The NCAA is adamantly insistent on maintaining a zero-tolerance policy when it comes to wagering in any facet on college sports. But, are the schools belonging to the NCAA on the same page?
According to a recent news release issued by the American Gaming Association (AGA), the national trade association for the American casino industry, the answer is "no."
The NCAA is the chief backer of a legislative push on Capitol Hill to outlaw the accepting of wagers in Nevada on college sports, but the AGA points out that the schools themselves aren't exactly helping the cause.
On Saturday , the Association released the results of an informal poll indicating that the student newspapers of all 65 universities qualifying for the NCAA basketball tournament either take or would run
advertising for Internet gambling sites.

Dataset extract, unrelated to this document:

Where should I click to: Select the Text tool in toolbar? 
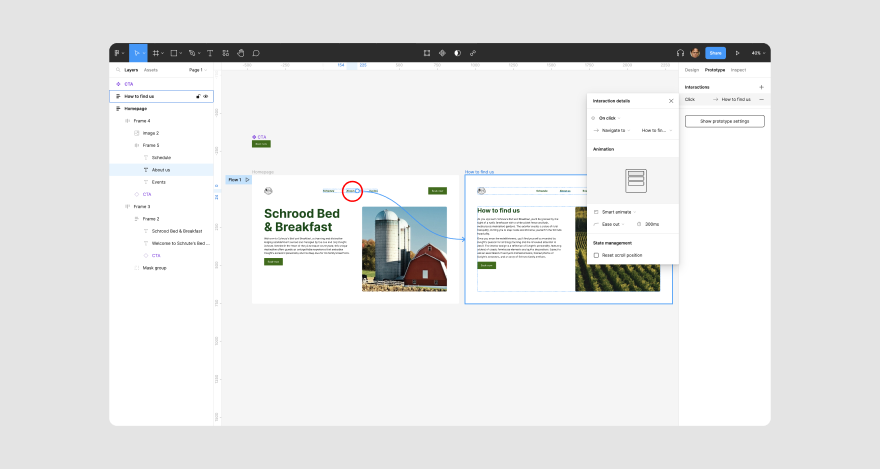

The poll, conducted by National Media, an Alexandria, Va.-based media placement firm, also found that all 11 schools that have members on the NCAA Division I board of
directors would also run the advertising.
Among the schools polled were Penn State, Michigan State, University of Maryland, University of North Carolina, University of Kansas, University of Arizona, Duke University, Notre Dame, Indiana University, Stanford, Cal-Berkeley, Boston College, Syracuse University, University of Florida, University of Wisconsin-Madison and the University of Tennessee.
"The NCAA is attempting to stop legal, regulated gaming on NCAA sports in Nevada, under the guise of preventing illegal gambling on college campuses sometimes thousands of miles away," AGA President and CEO Frank J. Fahrenkopf, Jr. said. "Not only are these college campus newspapers promoting illegal gambling, they are also profiting from it."
Fahrenkopf also pointed out that while underage students have access to Internet sites, most students at
these universities cannot gamble legally in Nevada, where you must be 21 years old and physically present to wager with sportsbooks.
In conducting the poll, National Media contacted, by phone, the advertising departments of the schools to determine if the newspapers would sell advertising space to Internet gambling sites. Not one said they
would not and all quoted the cost of running the ads.
"When college students can gamble right in their own dorm rooms through hundreds of off-shore Internet gambling sites, it's no wonder that illegal sports gambling is so widespread on college campuses," Fahrenkopf said. "Illegal sports gambling will continue to be a problem in colleges and universities until the NCAA and its member schools focus their attention on stopping illegal sports gambling where it starts, on the campuses."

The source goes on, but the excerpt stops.